Assessing the role of alkane hydroxylase genotypes in environmental samples by competitive PCR

Abstract

A molecular tool for extensive detection of prokaryotic alkane hydroxylase genes (alkB) was developed. AlkB genotypes involved in the degradation of short-chain alkanes were quantified in environmental samples in order to assess their occurrence and ecological importance. Four primer pairs specific for distinct clusters of alkane hydroxylase genes were designed, allowing amplification of alkB-related genes from all tested alkane-degrading strains and from six of seven microcosms. For the primer pair detecting alkB genes related to the Pseudomonas putida GPo1 alkB gene and the one targeting alkB genes of Gram-positive strains, both involved in short-chain alkane degradation (<C10), a quantitative competitive PCR (cPCR) assay was developed and validated on alkB-containing strains. AlkB genes of the two groups were then quantified in hydrocarbon-contaminated and pristine freshwater and soil samples, and their respective frequency was compared to degradation rates of short-chain n-alkanes. Pseudomonas putida-related alkB genes were prevalent in freshwater samples, but Gram-positive alkB-containing strains were more consistently related to alkane degradation activities.
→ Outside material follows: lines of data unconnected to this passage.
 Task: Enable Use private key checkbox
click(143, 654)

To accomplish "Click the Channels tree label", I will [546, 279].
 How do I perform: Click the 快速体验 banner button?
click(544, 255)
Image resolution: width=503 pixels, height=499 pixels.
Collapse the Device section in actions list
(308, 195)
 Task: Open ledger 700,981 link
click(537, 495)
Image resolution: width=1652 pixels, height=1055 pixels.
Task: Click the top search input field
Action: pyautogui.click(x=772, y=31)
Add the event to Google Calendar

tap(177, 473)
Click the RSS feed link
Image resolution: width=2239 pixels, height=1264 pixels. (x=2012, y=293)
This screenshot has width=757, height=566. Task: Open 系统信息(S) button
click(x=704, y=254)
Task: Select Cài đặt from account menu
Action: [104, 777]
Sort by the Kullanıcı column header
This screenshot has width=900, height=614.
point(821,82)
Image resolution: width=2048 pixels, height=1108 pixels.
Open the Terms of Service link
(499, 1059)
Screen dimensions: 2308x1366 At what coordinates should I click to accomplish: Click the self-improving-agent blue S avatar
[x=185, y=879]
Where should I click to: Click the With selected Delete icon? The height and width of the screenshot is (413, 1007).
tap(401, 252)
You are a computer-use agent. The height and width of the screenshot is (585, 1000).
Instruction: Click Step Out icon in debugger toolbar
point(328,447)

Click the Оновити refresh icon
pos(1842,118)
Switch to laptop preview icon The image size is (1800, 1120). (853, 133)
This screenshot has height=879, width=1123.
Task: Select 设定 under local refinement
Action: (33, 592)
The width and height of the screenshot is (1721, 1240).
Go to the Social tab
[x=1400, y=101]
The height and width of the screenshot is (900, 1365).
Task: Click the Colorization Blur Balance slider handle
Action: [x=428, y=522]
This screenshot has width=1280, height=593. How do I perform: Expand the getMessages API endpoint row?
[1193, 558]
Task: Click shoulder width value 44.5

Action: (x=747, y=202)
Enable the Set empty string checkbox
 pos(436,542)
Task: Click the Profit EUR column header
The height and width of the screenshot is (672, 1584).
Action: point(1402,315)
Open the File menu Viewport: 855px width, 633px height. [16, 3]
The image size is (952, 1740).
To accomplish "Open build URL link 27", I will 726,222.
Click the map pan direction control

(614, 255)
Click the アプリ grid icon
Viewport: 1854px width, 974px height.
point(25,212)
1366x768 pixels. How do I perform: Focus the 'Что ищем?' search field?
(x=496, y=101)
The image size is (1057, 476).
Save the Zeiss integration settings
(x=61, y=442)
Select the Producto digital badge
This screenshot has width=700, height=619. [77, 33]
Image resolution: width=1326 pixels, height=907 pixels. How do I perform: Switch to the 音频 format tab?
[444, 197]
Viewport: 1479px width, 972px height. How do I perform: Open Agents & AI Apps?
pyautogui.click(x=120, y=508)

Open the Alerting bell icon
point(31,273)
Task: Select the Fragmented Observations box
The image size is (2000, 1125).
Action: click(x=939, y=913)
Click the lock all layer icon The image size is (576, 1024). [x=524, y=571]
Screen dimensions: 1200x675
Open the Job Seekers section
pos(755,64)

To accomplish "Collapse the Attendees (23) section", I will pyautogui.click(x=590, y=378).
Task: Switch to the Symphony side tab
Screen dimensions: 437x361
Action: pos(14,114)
The latter genotype was more abundant in soils, although both genotypes increased in the most contaminated soils studied. Predominance of alkB genotypes depends on the ecosystem and environmental conditions, but alkane exposure generally leads to an increase of both studied genotypes. The study illustrates the distribution of two different alkB genotypes in two types of ecosystems, and highlights their respective roles in the environment.